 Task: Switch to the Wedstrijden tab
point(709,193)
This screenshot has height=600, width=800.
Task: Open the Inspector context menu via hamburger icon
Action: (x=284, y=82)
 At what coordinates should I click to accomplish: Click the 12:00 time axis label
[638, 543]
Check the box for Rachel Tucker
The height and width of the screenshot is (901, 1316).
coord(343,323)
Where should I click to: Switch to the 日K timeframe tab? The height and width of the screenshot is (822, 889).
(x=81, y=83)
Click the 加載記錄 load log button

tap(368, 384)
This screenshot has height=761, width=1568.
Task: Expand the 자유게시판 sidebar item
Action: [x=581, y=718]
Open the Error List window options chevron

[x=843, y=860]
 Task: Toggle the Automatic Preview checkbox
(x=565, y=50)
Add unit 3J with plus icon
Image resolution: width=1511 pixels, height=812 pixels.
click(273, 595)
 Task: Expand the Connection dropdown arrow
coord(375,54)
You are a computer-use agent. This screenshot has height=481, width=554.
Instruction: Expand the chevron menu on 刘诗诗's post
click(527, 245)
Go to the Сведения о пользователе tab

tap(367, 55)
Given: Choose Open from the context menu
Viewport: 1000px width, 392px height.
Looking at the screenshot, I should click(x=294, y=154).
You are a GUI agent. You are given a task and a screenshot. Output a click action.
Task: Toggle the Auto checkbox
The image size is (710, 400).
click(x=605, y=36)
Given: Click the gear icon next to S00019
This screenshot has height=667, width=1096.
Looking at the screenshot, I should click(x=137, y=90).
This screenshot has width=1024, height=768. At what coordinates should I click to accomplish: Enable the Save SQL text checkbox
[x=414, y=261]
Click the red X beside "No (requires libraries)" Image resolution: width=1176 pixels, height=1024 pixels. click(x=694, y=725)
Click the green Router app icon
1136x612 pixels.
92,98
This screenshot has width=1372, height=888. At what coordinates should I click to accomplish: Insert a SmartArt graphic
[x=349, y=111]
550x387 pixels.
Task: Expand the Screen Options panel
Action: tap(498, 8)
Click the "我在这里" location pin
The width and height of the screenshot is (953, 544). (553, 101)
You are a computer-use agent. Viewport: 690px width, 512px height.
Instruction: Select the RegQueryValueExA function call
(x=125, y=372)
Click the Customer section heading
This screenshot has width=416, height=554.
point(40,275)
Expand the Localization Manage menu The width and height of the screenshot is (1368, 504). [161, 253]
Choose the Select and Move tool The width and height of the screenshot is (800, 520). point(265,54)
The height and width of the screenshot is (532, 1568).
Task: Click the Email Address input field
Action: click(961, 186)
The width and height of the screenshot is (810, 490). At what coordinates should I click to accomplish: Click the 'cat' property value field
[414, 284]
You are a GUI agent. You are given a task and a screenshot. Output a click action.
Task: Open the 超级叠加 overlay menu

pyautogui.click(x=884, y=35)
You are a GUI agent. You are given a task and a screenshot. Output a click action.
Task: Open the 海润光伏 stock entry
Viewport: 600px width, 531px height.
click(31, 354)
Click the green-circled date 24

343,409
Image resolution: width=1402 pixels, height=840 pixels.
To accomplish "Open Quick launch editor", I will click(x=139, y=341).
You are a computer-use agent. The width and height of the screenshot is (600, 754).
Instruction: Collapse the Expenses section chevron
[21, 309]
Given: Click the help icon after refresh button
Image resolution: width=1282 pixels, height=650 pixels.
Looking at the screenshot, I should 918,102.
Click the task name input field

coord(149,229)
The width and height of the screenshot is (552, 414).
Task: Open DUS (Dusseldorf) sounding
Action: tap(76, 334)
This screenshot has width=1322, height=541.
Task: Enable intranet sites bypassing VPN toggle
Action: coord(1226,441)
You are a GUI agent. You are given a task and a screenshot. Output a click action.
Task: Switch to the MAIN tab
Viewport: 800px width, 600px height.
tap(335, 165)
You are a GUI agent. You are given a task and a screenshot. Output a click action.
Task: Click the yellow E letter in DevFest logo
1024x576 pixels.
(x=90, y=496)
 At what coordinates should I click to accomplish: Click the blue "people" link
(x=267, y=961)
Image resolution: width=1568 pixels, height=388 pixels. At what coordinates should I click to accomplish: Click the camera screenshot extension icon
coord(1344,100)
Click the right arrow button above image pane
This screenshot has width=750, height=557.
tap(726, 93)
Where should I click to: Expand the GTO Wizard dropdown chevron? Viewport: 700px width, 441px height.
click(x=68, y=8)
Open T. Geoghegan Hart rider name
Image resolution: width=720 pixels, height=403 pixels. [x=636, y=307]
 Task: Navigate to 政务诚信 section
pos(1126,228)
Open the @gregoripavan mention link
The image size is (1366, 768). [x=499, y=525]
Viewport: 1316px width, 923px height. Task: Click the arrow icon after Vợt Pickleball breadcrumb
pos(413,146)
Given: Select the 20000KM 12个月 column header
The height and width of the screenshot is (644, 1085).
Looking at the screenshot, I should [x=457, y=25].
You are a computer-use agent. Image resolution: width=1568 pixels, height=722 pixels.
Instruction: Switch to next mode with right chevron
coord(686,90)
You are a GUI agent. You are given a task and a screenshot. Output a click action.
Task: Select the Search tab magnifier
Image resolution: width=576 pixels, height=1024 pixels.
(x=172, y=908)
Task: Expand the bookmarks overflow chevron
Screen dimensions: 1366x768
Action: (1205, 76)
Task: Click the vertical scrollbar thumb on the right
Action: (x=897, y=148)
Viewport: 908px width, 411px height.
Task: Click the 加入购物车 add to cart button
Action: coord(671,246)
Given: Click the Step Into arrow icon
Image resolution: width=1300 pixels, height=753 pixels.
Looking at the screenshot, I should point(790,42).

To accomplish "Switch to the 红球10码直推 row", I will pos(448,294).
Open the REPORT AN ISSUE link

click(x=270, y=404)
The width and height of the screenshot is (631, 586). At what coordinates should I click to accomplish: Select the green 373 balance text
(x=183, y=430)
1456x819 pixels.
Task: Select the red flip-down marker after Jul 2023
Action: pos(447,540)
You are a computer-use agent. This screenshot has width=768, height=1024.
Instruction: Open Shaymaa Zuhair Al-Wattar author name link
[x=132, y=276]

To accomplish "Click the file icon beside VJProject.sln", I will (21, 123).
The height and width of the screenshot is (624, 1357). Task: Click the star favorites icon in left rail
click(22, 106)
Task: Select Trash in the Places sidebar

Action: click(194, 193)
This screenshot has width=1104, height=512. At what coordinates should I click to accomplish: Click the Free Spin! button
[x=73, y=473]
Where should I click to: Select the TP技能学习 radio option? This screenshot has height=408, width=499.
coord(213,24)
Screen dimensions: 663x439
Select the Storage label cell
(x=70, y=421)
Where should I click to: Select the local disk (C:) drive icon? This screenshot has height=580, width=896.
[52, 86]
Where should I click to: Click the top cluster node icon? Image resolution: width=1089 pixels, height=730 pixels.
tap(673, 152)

• • • • •

Print the material once more, exactly as it appears.

▶ SOLVED PROBLEM:
 Task: Switch to the Wedstrijden tab
point(709,193)
This screenshot has height=600, width=800.
Task: Open the Inspector context menu via hamburger icon
Action: (x=284, y=82)
 At what coordinates should I click to accomplish: Click the 12:00 time axis label
[638, 543]
Check the box for Rachel Tucker
The height and width of the screenshot is (901, 1316).
coord(343,323)
Where should I click to: Switch to the 日K timeframe tab? The height and width of the screenshot is (822, 889).
(x=81, y=83)
Click the 加載記錄 load log button

tap(368, 384)
This screenshot has height=761, width=1568.
Task: Expand the 자유게시판 sidebar item
Action: [x=581, y=718]
Open the Error List window options chevron

[x=843, y=860]
 Task: Toggle the Automatic Preview checkbox
(x=565, y=50)
Add unit 3J with plus icon
Image resolution: width=1511 pixels, height=812 pixels.
click(273, 595)
 Task: Expand the Connection dropdown arrow
coord(375,54)
You are a computer-use agent. This screenshot has height=481, width=554.
Instruction: Expand the chevron menu on 刘诗诗's post
click(527, 245)
Go to the Сведения о пользователе tab

tap(367, 55)
Given: Choose Open from the context menu
Viewport: 1000px width, 392px height.
Looking at the screenshot, I should click(x=294, y=154).
You are a GUI agent. You are given a task and a screenshot. Output a click action.
Task: Toggle the Auto checkbox
The image size is (710, 400).
click(x=605, y=36)
Given: Click the gear icon next to S00019
This screenshot has height=667, width=1096.
Looking at the screenshot, I should click(x=137, y=90).
This screenshot has width=1024, height=768. At what coordinates should I click to accomplish: Enable the Save SQL text checkbox
[x=414, y=261]
Click the red X beside "No (requires libraries)" Image resolution: width=1176 pixels, height=1024 pixels. click(x=694, y=725)
Click the green Router app icon
1136x612 pixels.
92,98
This screenshot has width=1372, height=888. At what coordinates should I click to accomplish: Insert a SmartArt graphic
[x=349, y=111]
550x387 pixels.
Task: Expand the Screen Options panel
Action: tap(498, 8)
Click the "我在这里" location pin
The width and height of the screenshot is (953, 544). (553, 101)
You are a computer-use agent. Viewport: 690px width, 512px height.
Instruction: Select the RegQueryValueExA function call
(x=125, y=372)
Click the Customer section heading
This screenshot has width=416, height=554.
point(40,275)
Expand the Localization Manage menu The width and height of the screenshot is (1368, 504). [161, 253]
Choose the Select and Move tool The width and height of the screenshot is (800, 520). point(265,54)
The height and width of the screenshot is (532, 1568).
Task: Click the Email Address input field
Action: click(961, 186)
The width and height of the screenshot is (810, 490). At what coordinates should I click to accomplish: Click the 'cat' property value field
[414, 284]
You are a GUI agent. You are given a task and a screenshot. Output a click action.
Task: Open the 超级叠加 overlay menu

pyautogui.click(x=884, y=35)
You are a GUI agent. You are given a task and a screenshot. Output a click action.
Task: Open the 海润光伏 stock entry
Viewport: 600px width, 531px height.
click(31, 354)
Click the green-circled date 24

343,409
Image resolution: width=1402 pixels, height=840 pixels.
To accomplish "Open Quick launch editor", I will click(x=139, y=341).
You are a computer-use agent. The width and height of the screenshot is (600, 754).
Instruction: Collapse the Expenses section chevron
[21, 309]
Given: Click the help icon after refresh button
Image resolution: width=1282 pixels, height=650 pixels.
Looking at the screenshot, I should 918,102.
Click the task name input field

coord(149,229)
The width and height of the screenshot is (552, 414).
Task: Open DUS (Dusseldorf) sounding
Action: tap(76, 334)
This screenshot has width=1322, height=541.
Task: Enable intranet sites bypassing VPN toggle
Action: coord(1226,441)
You are a GUI agent. You are given a task and a screenshot. Output a click action.
Task: Switch to the MAIN tab
Viewport: 800px width, 600px height.
tap(335, 165)
You are a GUI agent. You are given a task and a screenshot. Output a click action.
Task: Click the yellow E letter in DevFest logo
1024x576 pixels.
(x=90, y=496)
 At what coordinates should I click to accomplish: Click the blue "people" link
(x=267, y=961)
Image resolution: width=1568 pixels, height=388 pixels. At what coordinates should I click to accomplish: Click the camera screenshot extension icon
coord(1344,100)
Click the right arrow button above image pane
This screenshot has width=750, height=557.
tap(726, 93)
Where should I click to: Expand the GTO Wizard dropdown chevron? Viewport: 700px width, 441px height.
click(x=68, y=8)
Open T. Geoghegan Hart rider name
Image resolution: width=720 pixels, height=403 pixels. [x=636, y=307]
 Task: Navigate to 政务诚信 section
pos(1126,228)
Open the @gregoripavan mention link
The image size is (1366, 768). [x=499, y=525]
Viewport: 1316px width, 923px height. Task: Click the arrow icon after Vợt Pickleball breadcrumb
pos(413,146)
Given: Select the 20000KM 12个月 column header
The height and width of the screenshot is (644, 1085).
Looking at the screenshot, I should [x=457, y=25].
You are a computer-use agent. Image resolution: width=1568 pixels, height=722 pixels.
Instruction: Switch to next mode with right chevron
coord(686,90)
You are a GUI agent. You are given a task and a screenshot. Output a click action.
Task: Select the Search tab magnifier
Image resolution: width=576 pixels, height=1024 pixels.
(x=172, y=908)
Task: Expand the bookmarks overflow chevron
Screen dimensions: 1366x768
Action: (1205, 76)
Task: Click the vertical scrollbar thumb on the right
Action: (x=897, y=148)
Viewport: 908px width, 411px height.
Task: Click the 加入购物车 add to cart button
Action: coord(671,246)
Given: Click the Step Into arrow icon
Image resolution: width=1300 pixels, height=753 pixels.
Looking at the screenshot, I should point(790,42).

To accomplish "Switch to the 红球10码直推 row", I will pos(448,294).
Open the REPORT AN ISSUE link

click(x=270, y=404)
The width and height of the screenshot is (631, 586). At what coordinates should I click to accomplish: Select the green 373 balance text
(x=183, y=430)
1456x819 pixels.
Task: Select the red flip-down marker after Jul 2023
Action: pos(447,540)
You are a computer-use agent. This screenshot has width=768, height=1024.
Instruction: Open Shaymaa Zuhair Al-Wattar author name link
[x=132, y=276]

To accomplish "Click the file icon beside VJProject.sln", I will (21, 123).
The height and width of the screenshot is (624, 1357). Task: Click the star favorites icon in left rail
click(22, 106)
Task: Select Trash in the Places sidebar

Action: click(194, 193)
This screenshot has width=1104, height=512. At what coordinates should I click to accomplish: Click the Free Spin! button
[x=73, y=473]
Where should I click to: Select the TP技能学习 radio option? This screenshot has height=408, width=499.
coord(213,24)
Screen dimensions: 663x439
Select the Storage label cell
(x=70, y=421)
Where should I click to: Select the local disk (C:) drive icon? This screenshot has height=580, width=896.
[52, 86]
Where should I click to: Click the top cluster node icon? Image resolution: width=1089 pixels, height=730 pixels.
tap(673, 152)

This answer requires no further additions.